AS ORIGENS EPIGENÉTICAS DE TRANSTORNOS DE ANSIEDADE

A susceptibilidade a distúrbios de ansiedade, emoções e outras comportamentos, tais como medo e raiva, são influenciadas por fatores epigenéticos (ou seja, relativo à maneira em que a sequência de DNA é lida, e não o próprio DNA) que modificam a ação da oxitocina no cérebro, um hormônio secretado pela hipófise no sangue. Para provar isso, um grupo de pesquisadores da Universidade da Virgínia, em Charlottesville, divulgaram um artigo publicado no “Proceedings of the National Academy of Sciences“.

O envolvimento de oxitocina no comportamento emocional e social – a partir do reconhecimento das emoções de outras pessoas para a confiança, a atitude de inveja e cuidado – é demonstrado por inúmeros estudos; no entanto, estabelecer ligações diretas entre os níveis plasmáticos do hormônio (altamente variável de indivíduo para indivíduo) competências sociais e específicas tem sido difícil, e a pesquisa sobre isso deram resultados conflitantes.

O dell'ossiticina acção é condicionada pela eficiência com a qual a maquinaria celular lê o gene do receptor ao qual se deve ligar. (Cortesia UC San Diego School of Medicine)

A ação da oxitocina é condicionada pela eficiência com a qual a maquinaria celular lê o gene do receptor ao qual ele deve se ligar. (Cortesia UC San Diego School of Medicine)

Até mesmo os estudos que tentaram identificar a relação entre variantes específicas (polimorfismos de nucleotídeo único ou SNPs) no gene para a ocitocina, e a propensão de seus portadores em comportamento ou humores específicos – por exemplo, ser presa fácil para a ansiedade – não produziram resultados satisfatórios.

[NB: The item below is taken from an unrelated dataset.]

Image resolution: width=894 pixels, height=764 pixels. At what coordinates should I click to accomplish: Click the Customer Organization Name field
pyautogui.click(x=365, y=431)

Em vez de olhar para a genética, no novo estudo Jessica J. Connelly e os colegas se voltaram para a epigenética: a exercer a sua ação no cérebro, quando a oxitocina se liga a um receptor encontrado em neurônios. O número e densidade destes receptores nos neurônios, no entanto, não dependem apenas do gene que codifica-os (o OXTR gene), mas também pela maneira em que este gene é lido pela maquinaria celular que regula a produção do receptor.

Os pesquisadores então mediram os níveis de eficiência da tradução do OXTR gene em amostras de sangue de 98 indivíduos que tinham sido anteriormente submetidos á ressonância magnética funcional enquanto observavam os rostos para interpretar a emoção expressa.

A comparação dos dados mostraram que os baixos níveis de eficiência na expressão de OXTR foram sistematicamente associados com um aumento da atividade no cérebro em regiões adjuntas as interpretação das faces e a elaboração de emoções, e em particular a uma forte atividade na amígdala, o giro fusiforme e ínsula.

A redução dos receptores de oxitocina em neurônios correspondem a um aumento na atividade dos centros cerebrais que faz disparar um estado de alarme (e vice-versa), por outro lado, indica que a oxitocina tem uma ação direta de atenuação do resposta de medo a uma situação.